Entries taken from a collection

--

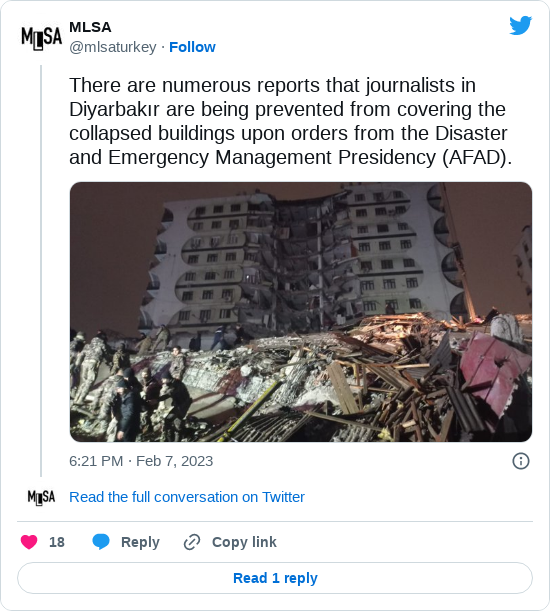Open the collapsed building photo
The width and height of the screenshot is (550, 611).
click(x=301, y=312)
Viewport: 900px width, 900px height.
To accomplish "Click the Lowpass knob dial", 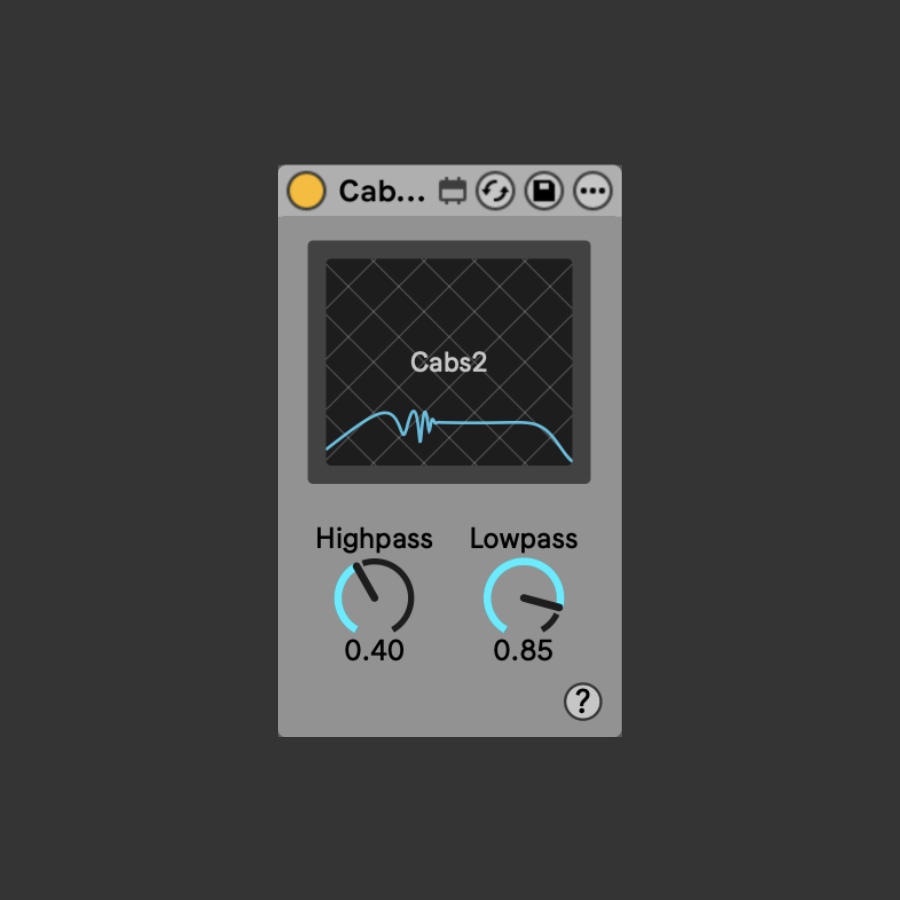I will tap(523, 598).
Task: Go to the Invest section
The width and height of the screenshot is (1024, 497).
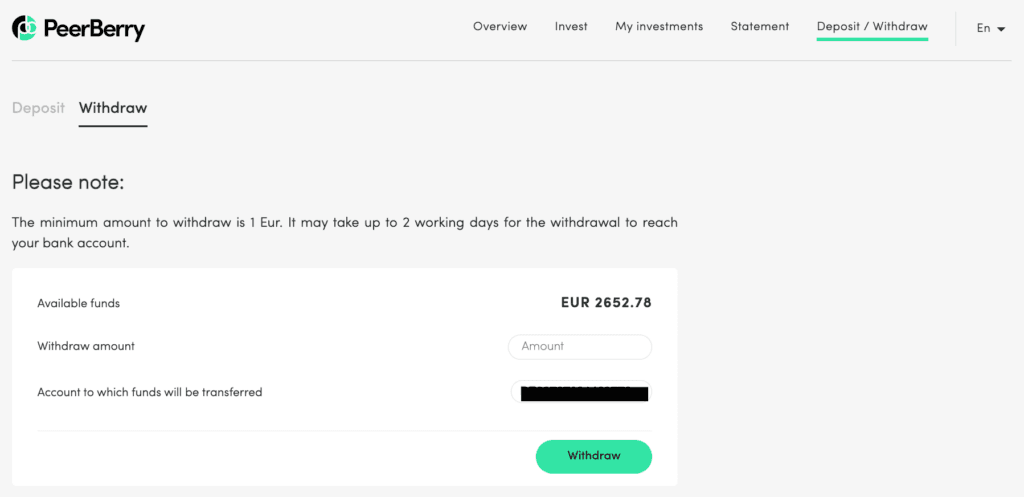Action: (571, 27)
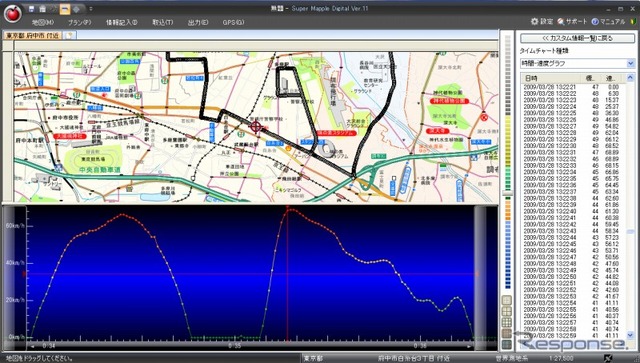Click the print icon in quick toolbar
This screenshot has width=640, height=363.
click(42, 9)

--

Activity
Transcription of the lines from the one with "The width and height of the screenshot is (1024, 497)." through the end of the entries is required, exact and with no pictures.

Task result
The width and height of the screenshot is (1024, 497).
Action: (571, 27)
Click the print icon in quick toolbar
This screenshot has width=640, height=363.
click(42, 9)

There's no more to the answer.